PROBLEM =>
Each record should be given again exactly as it appears, with no image included.

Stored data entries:

==============================

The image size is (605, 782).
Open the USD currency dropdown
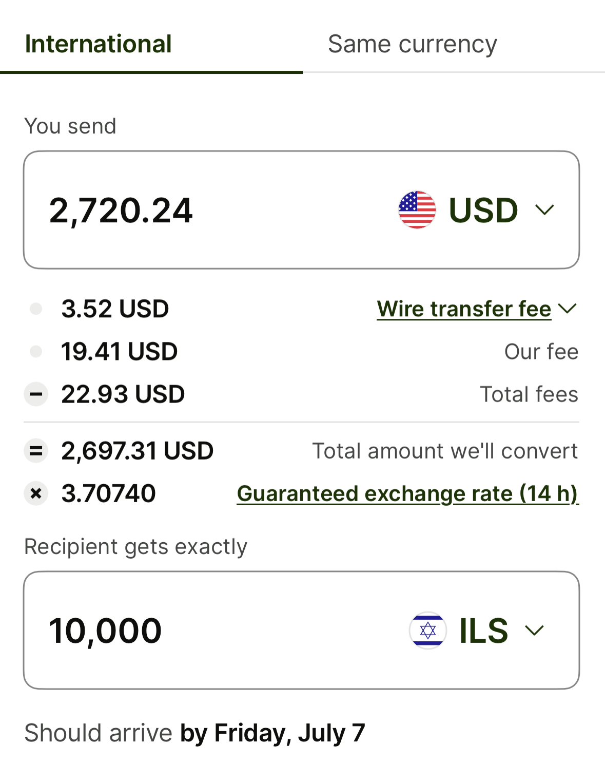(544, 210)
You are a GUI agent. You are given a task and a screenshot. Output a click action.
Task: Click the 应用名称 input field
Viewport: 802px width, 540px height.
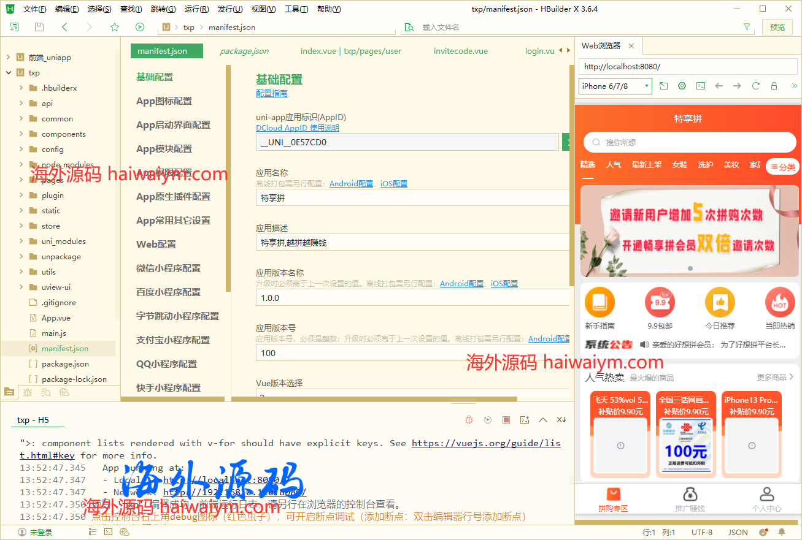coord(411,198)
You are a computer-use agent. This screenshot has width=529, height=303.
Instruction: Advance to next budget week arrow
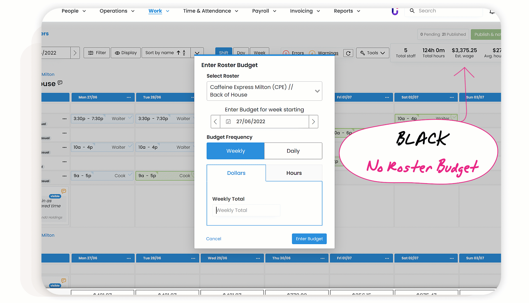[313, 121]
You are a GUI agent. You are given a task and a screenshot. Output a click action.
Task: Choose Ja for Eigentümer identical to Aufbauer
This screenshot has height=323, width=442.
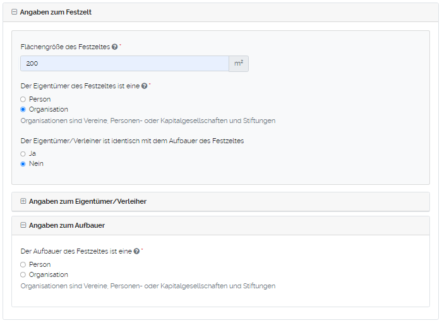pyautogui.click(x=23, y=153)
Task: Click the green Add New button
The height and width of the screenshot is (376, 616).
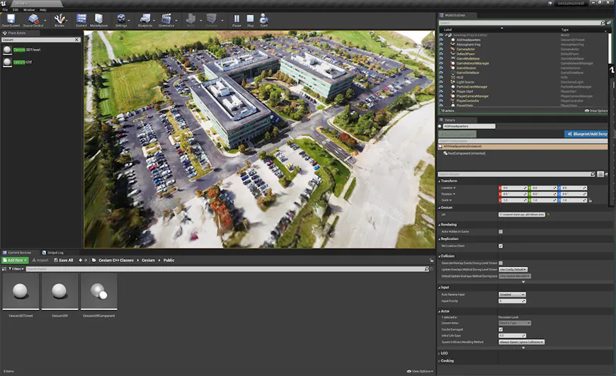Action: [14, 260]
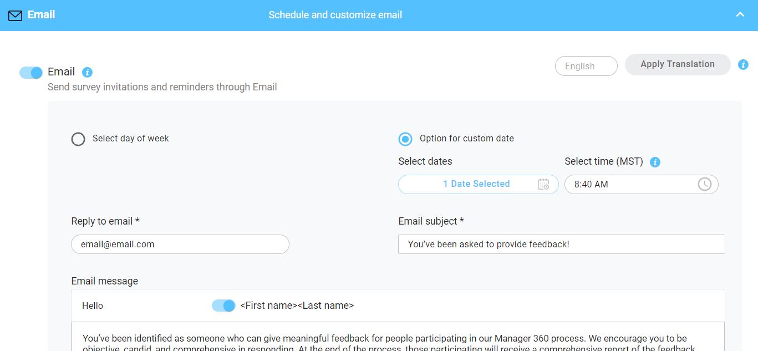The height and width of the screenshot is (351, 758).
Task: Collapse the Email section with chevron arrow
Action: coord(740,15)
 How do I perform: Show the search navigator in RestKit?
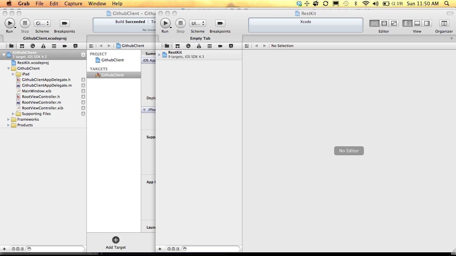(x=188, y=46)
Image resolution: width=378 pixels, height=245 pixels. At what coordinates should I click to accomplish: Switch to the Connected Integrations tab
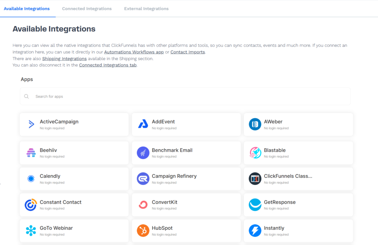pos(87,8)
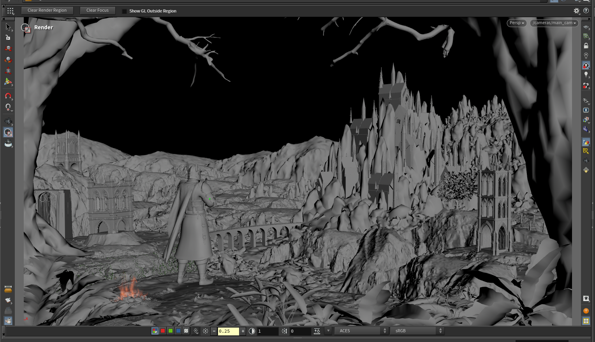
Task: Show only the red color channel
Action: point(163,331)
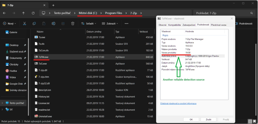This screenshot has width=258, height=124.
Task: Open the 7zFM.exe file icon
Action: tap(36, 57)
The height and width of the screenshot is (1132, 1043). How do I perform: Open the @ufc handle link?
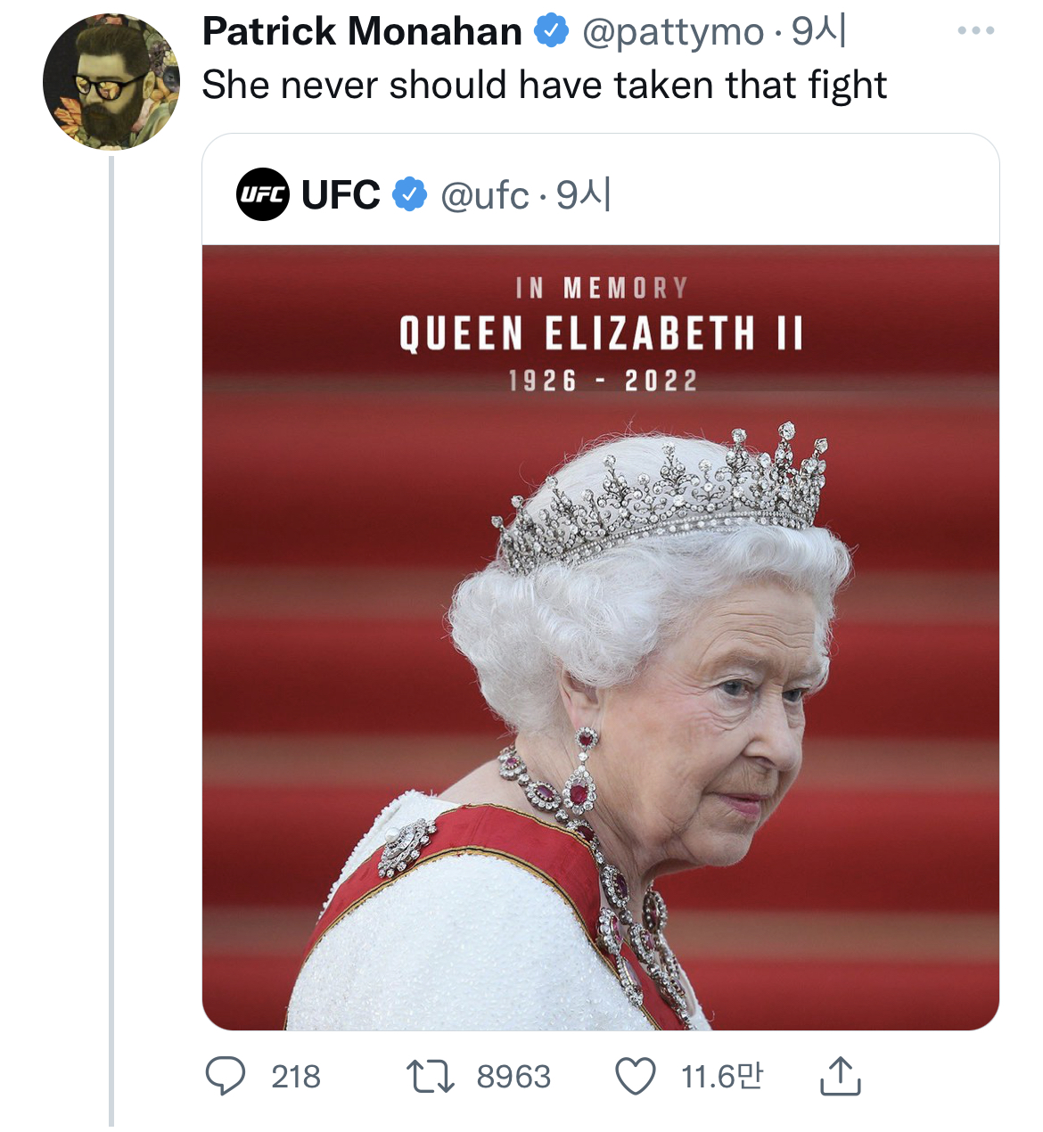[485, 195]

==============================

EXERCISE ANSWER =>
The image size is (605, 782).
Open the USD currency dropdown
(544, 210)
You are a GUI agent. You are given a task and a screenshot. Output a click action.
Task: Click the 应用名称 input field
Viewport: 802px width, 540px height.
coord(411,198)
You are a computer-use agent. This screenshot has width=529, height=303.
Instruction: Advance to next budget week arrow
[313, 121]
You are a GUI agent. You are given a task and a screenshot. Output a click action.
Task: Choose Ja for Eigentümer identical to Aufbauer
This screenshot has height=323, width=442.
pyautogui.click(x=23, y=153)
Task: Click the green Add New button
The height and width of the screenshot is (376, 616).
Action: [14, 260]
The height and width of the screenshot is (351, 758).
Task: Collapse the Email section with chevron arrow
Action: coord(740,15)
 How do I perform: Show the search navigator in RestKit?
(x=188, y=46)
Image resolution: width=378 pixels, height=245 pixels. At what coordinates should I click to accomplish: Switch to the Connected Integrations tab
pos(87,8)
Task: Show only the red color channel
Action: point(163,331)
This screenshot has width=258, height=124.
Task: Open the 7zFM.exe file icon
Action: tap(36, 57)
The height and width of the screenshot is (1132, 1043). How do I perform: Open the @ufc handle link?
[485, 195]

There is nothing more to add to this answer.